**What you will do**:
Using the records below, locate all lines containing "pixels" and return them.

**Supplied records**:
* * * * * * * * *

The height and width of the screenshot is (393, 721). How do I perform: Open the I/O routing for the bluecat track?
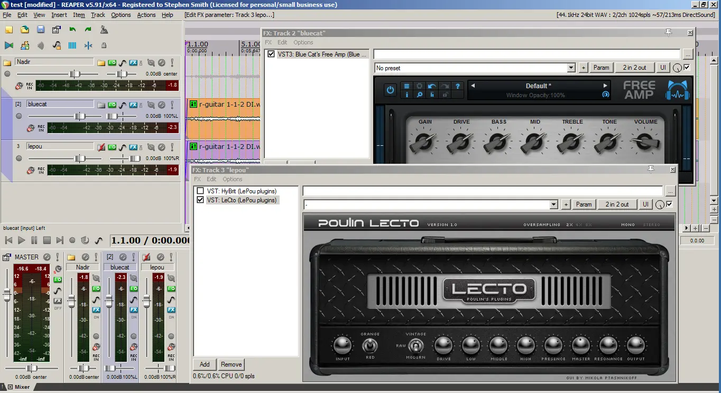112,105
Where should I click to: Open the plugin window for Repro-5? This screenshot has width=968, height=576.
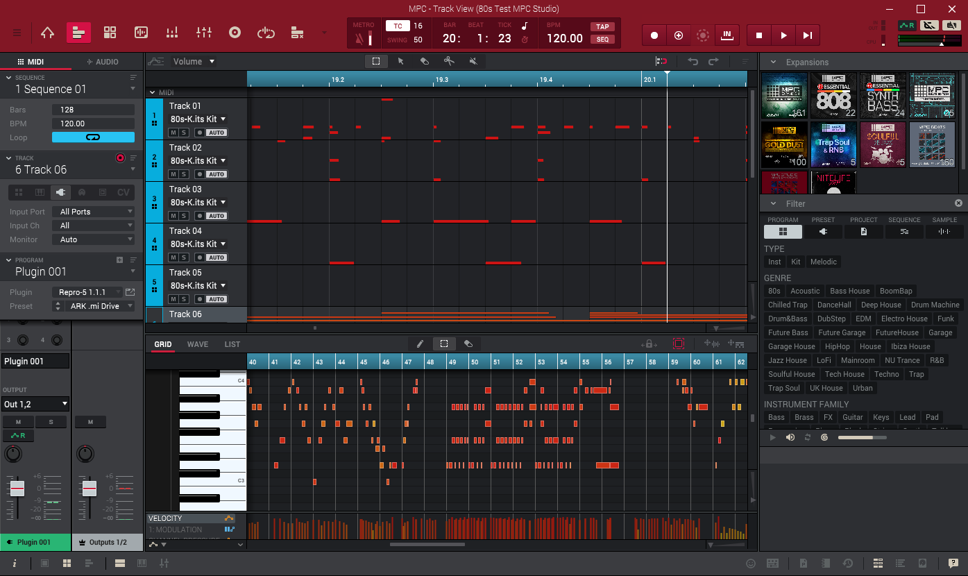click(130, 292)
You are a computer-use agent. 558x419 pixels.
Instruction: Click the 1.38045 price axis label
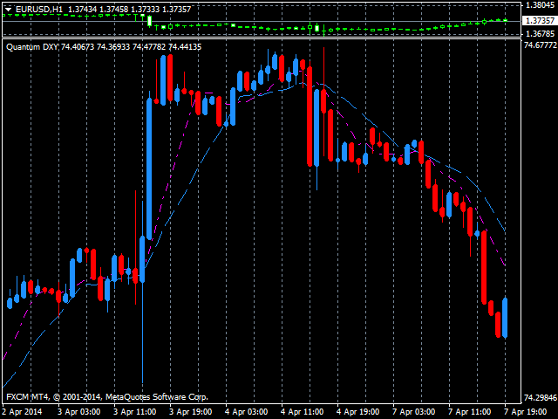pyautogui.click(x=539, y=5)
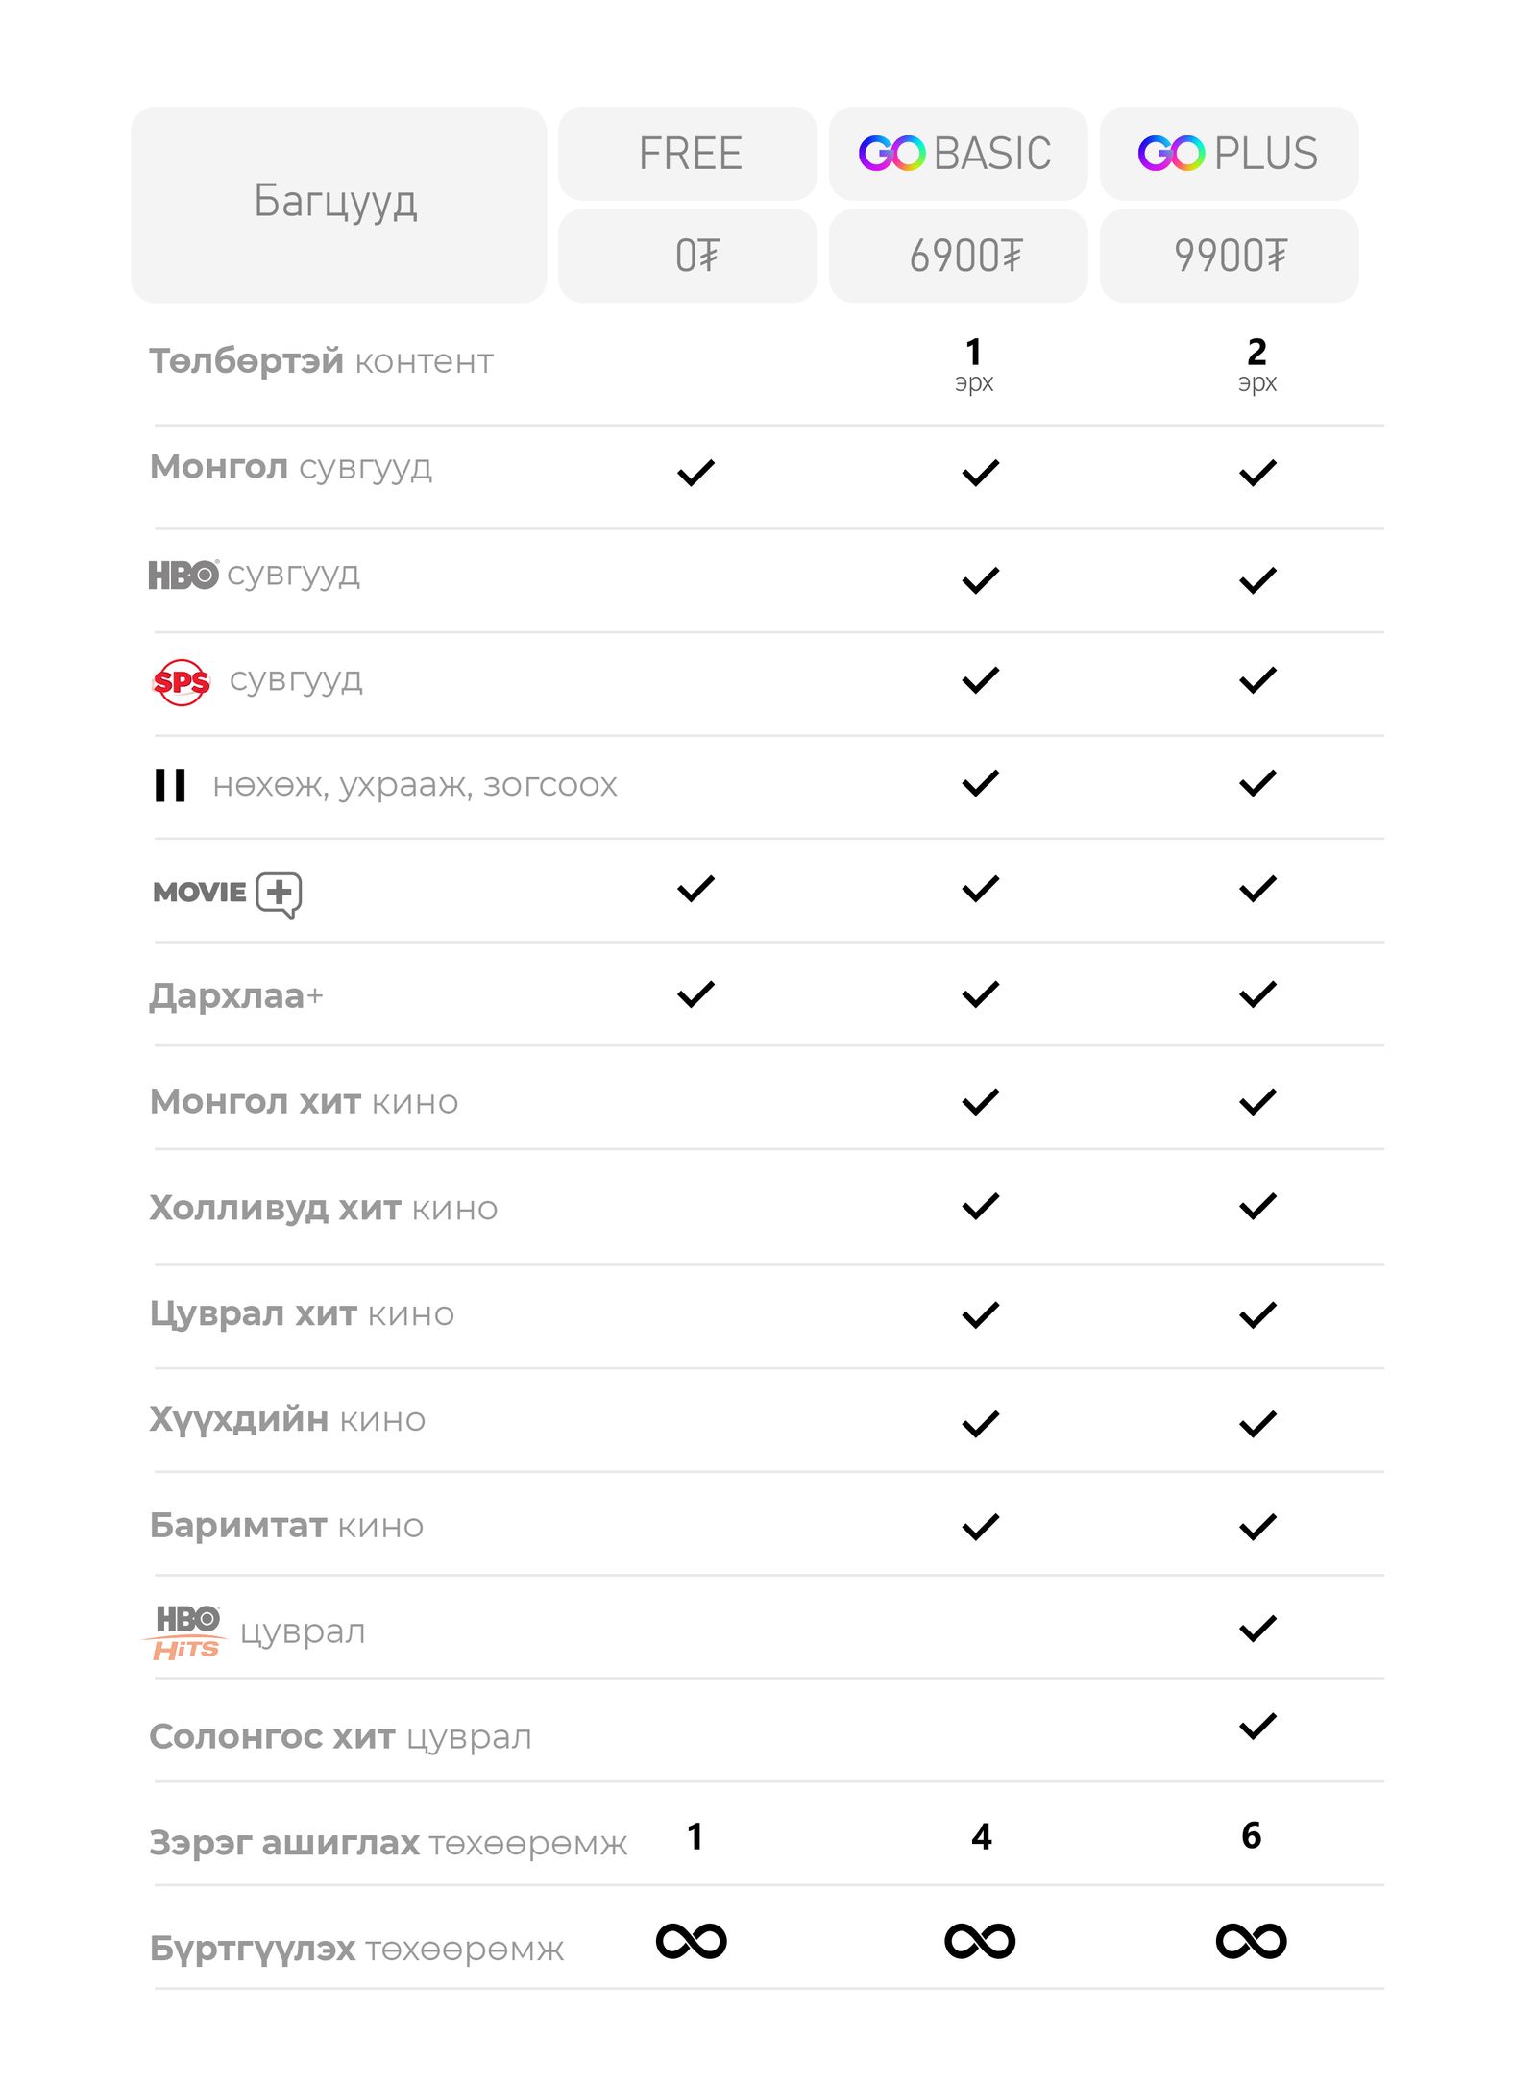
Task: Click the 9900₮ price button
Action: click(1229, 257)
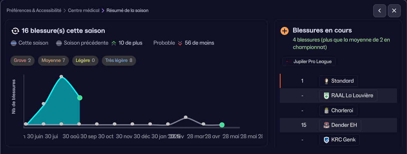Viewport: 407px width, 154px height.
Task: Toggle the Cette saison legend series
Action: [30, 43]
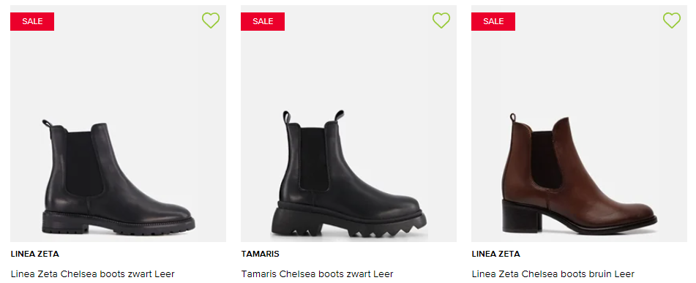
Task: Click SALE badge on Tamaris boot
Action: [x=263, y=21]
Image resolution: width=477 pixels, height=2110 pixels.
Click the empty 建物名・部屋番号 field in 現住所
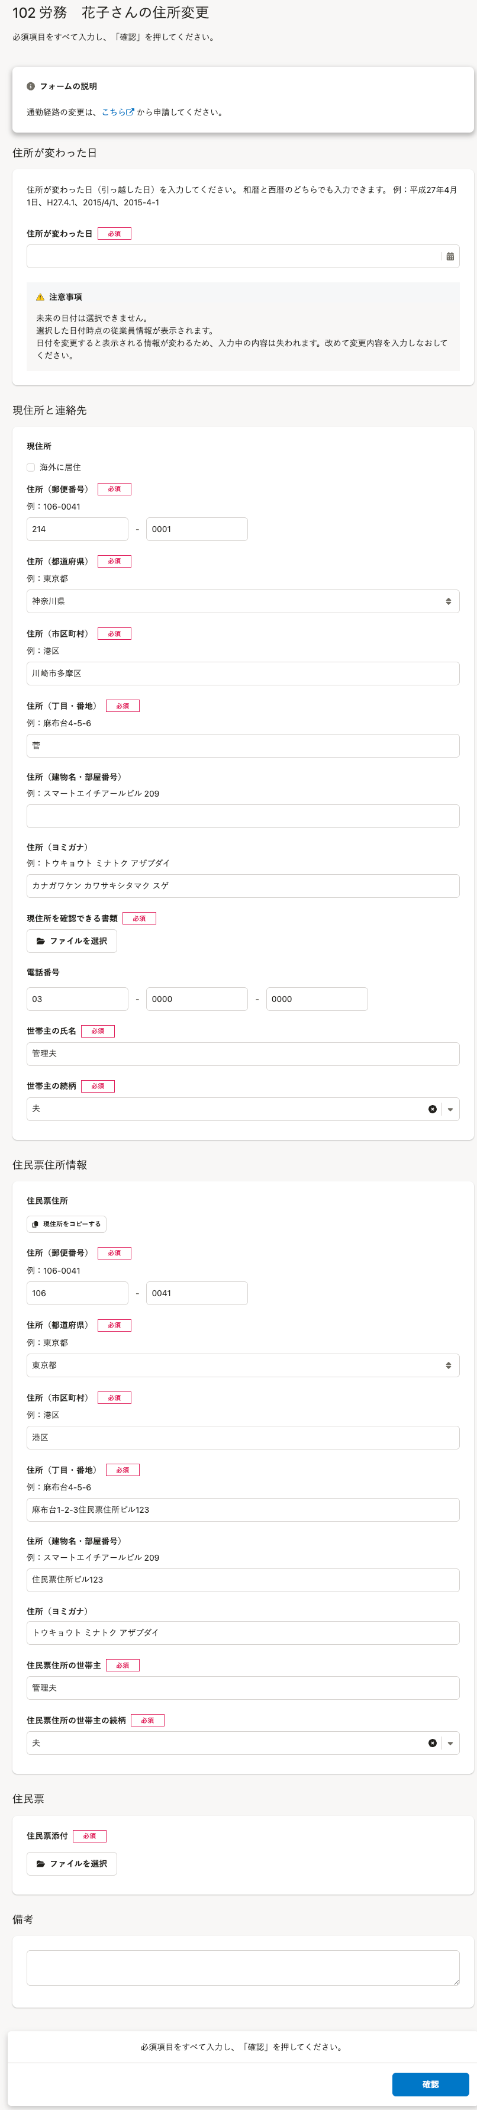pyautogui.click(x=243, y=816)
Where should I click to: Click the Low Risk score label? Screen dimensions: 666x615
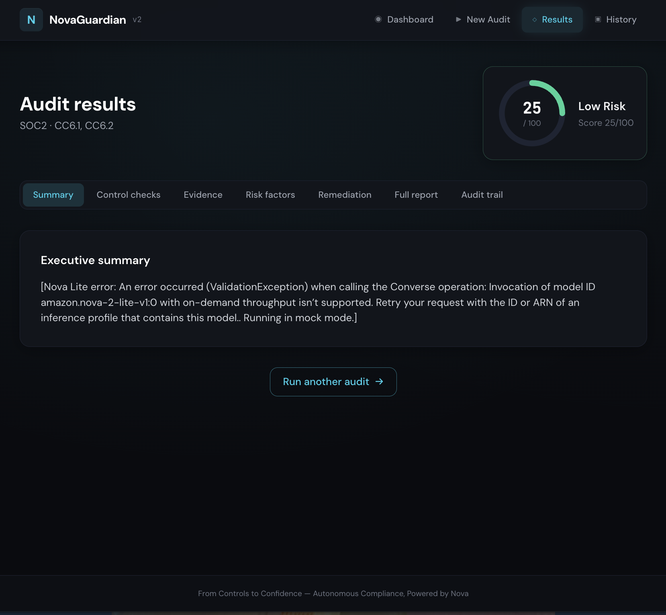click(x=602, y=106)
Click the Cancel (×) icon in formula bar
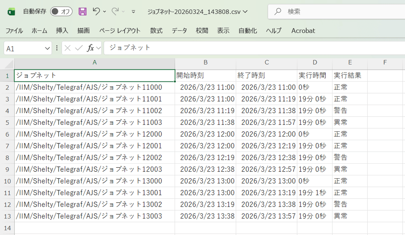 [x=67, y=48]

* * * * * * * * *

**Result of this exercise**:
You are a computer-use agent. 558x419 pixels.
Image resolution: width=477 pixels, height=2110 pixels.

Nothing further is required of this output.